I found teaching content is important--from characteristics of a strong topic sentence, to a list of ways to introduce quotations, to the availability and power of the Index to Subjects and Index to Notes in the back of the school-provided NIV Study Bible

Without boring you with complete lesson plans, I hoped to teach some content, provide modeling and scaffolded practice, and leave time for writing and conferencing with me each day

I also found that teaching content is looses effectiveness if students don’t also experience doing it. In the one class period where I had time for students to carry out an exercise using those two indexes in their Bibles, I observed a student using an index on his own during work time the following day. In the two class periods where I only covered the content--these indexes exist and you would do well to use them--I didn’t observe any independent use of them.

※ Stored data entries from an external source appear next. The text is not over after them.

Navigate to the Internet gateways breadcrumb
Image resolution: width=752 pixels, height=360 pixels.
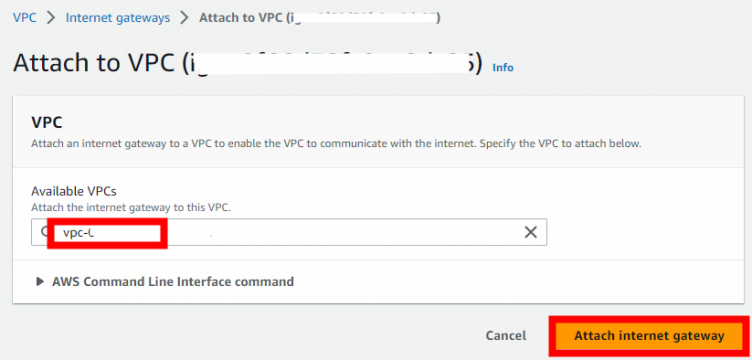click(x=118, y=18)
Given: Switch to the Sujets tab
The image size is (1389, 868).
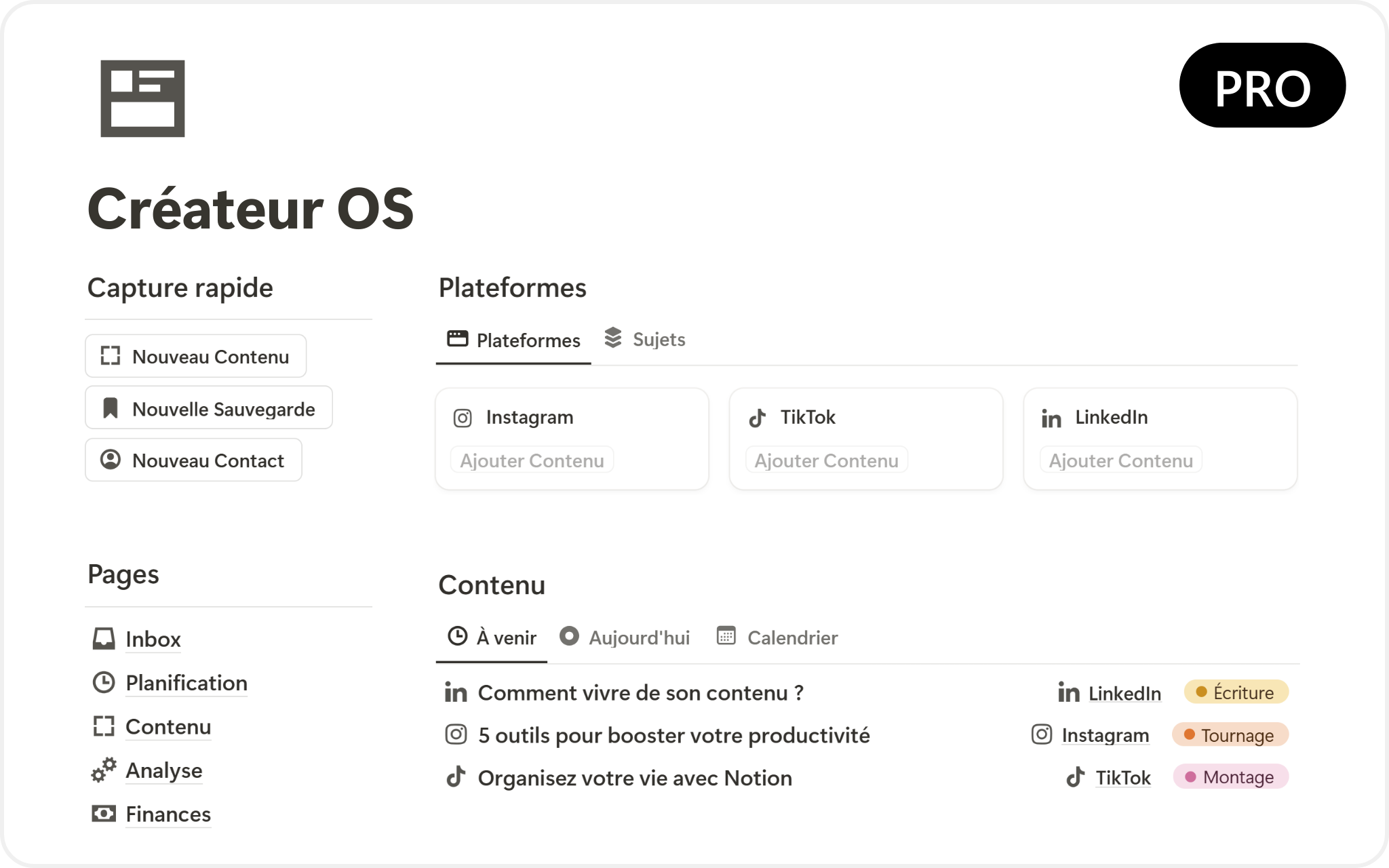Looking at the screenshot, I should 645,339.
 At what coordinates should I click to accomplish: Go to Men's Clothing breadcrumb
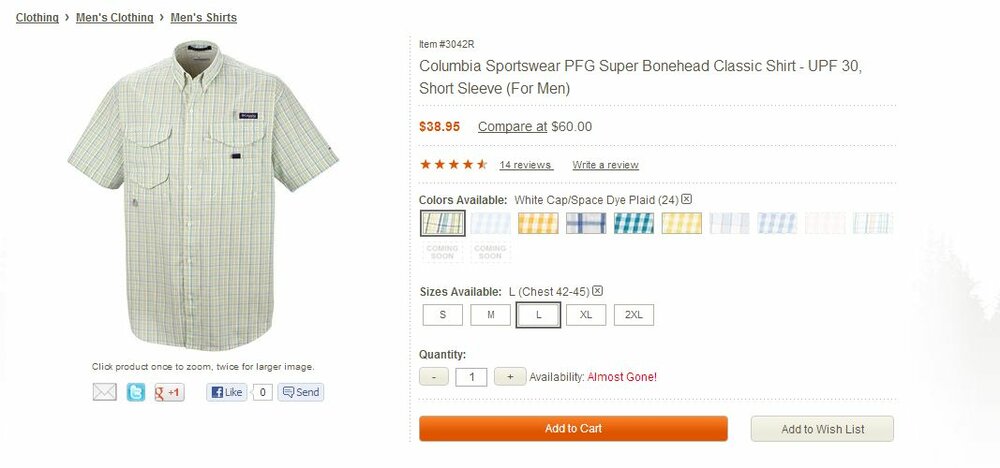[112, 18]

The problem of time also creates a dilemma between modeling and coaching. I could model the free-writing exercise the first day, typing on my computer and projecting on the board what I was doing while students were also doing it. This was powerful. I could also model the second day how to begin the move from thesis and preview of points to a mind map, but when I gave the students time to work, I was circulating and conferencing on the thesis statements. Ditto the rest of the week. And the conferencing was powerful. Outside of class I have marking and planning--I have not so far last year or this year been able to find the time to write the entire essay. Maybe if I weren’t writing this blog.... Maybe that’s a summer goal. 

But it’s also true that the model doesn’t have to my writing. I am more aware this year of something I just started explicitly doing last year--teaching students to read like writers. Thursday I had them re-read the article on shalom they’d read for information at the beginning of the unit, before reading the novel, this time reading for the craft of the writer--use of topic sentences, transition, and integration of quotations. They read on their own, making notes on the copy, and then discussed it in their small groups; finally, each group contributed one significant observation to the whole class. 

The biggest indicator of the week’s success? So far I have had no complaints from students as in past years: “This is so hard!” “I don’t know what to do.” “No one’s ever asked us to think like this before!” (And I learned not to take that last comment as a comment on previous teachers after students used it once on me when I had moved up with them from 11th grade to 12th grade.)

Enough success to keep looking for time to implement these good practices even more consistently on the next paper.